While we are taking the steps needed to protect our communities, I urge you to take time to also consider the overall wellness of you and your staff. Yes, wellness can be over-hyped, but particularly in times of stress, taking the time to center and focus can both create a better end-result and improve the trust and work between colleagues. Bearing this in mind, the following resources might help:

  • Understanding the psychological effects triggered by epidemics. We have had enough epidemics in recent years that scientists are beginning to understand the effects they have on people. This article, which outlines such effects, can help school leaders get a better handle on the behavior they see in themselves and colleagues.
  • How do you help people move to healthier patterns? It helps to know how neuroscience drives fears and behaviors, and this is particularly true in times of stress when peoples’ reactions can seem completely out of character or context. Last week when we were in Philadelphia, Keith Evans from Westminster reminded me of the SCARF framework for managing change. (There are  different uses of this framework, including in the classroom.) I like this one because it is within the construct of VUCA environments, that is, environments or situations that are volatile, uncertain, complex, and ambiguous. It is also helpful to look at your own actions and reactions in the context of this tool because leaders are not immune from these responses. Transparency is a big piece of this puzzle for the entire community.

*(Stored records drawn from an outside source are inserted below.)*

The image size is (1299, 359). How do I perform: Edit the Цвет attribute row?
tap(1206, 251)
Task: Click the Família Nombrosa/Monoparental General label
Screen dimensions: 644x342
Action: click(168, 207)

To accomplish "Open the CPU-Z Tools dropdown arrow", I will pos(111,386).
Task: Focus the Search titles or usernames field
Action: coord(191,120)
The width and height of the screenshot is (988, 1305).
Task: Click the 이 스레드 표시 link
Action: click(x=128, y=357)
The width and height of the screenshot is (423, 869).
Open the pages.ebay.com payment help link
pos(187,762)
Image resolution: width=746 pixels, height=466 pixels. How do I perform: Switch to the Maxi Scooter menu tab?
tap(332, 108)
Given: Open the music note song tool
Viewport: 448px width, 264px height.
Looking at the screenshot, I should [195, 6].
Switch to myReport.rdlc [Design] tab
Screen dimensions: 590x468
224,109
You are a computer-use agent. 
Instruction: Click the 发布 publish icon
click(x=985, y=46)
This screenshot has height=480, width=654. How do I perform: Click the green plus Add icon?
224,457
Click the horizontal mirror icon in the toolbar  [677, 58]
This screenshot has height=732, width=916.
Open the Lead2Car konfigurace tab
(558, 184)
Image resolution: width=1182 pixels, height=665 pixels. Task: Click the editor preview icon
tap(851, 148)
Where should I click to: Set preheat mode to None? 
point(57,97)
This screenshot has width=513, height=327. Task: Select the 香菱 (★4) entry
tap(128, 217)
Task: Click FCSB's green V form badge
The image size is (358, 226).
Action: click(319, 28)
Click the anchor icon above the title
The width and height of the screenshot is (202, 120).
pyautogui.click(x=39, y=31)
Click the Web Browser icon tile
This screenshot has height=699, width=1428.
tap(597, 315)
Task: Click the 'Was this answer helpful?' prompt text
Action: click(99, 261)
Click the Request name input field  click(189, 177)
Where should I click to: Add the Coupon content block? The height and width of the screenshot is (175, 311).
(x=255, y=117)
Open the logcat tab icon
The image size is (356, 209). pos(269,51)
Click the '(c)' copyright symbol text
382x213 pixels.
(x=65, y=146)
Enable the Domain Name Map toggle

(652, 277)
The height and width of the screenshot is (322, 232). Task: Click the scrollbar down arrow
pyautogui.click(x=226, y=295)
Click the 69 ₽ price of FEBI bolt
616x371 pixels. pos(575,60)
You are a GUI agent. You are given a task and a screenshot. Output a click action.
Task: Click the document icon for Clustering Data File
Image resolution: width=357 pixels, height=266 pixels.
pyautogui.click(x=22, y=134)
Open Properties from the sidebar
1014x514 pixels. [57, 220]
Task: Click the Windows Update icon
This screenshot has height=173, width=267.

  • How is your community structured for expressing stress? This is important for all educators. Everyone needs a place to turn while they are being strong for the next level. This article explains and offers a visualization of “Ring Theory.” In this structure, kids are at the center, parents and teachers are taking care of the kids, and administrators are taking care of teachers. Heads of school are trying to support the entire ecosystem. In Ring Theory, the further out in the circle you go, the more others may be sending their needs on to you. It may help to work with your team to visualize this structure or a similar one and call out where support flows in and frustration flows out. This can keep lines of communication flowing in the proper direction.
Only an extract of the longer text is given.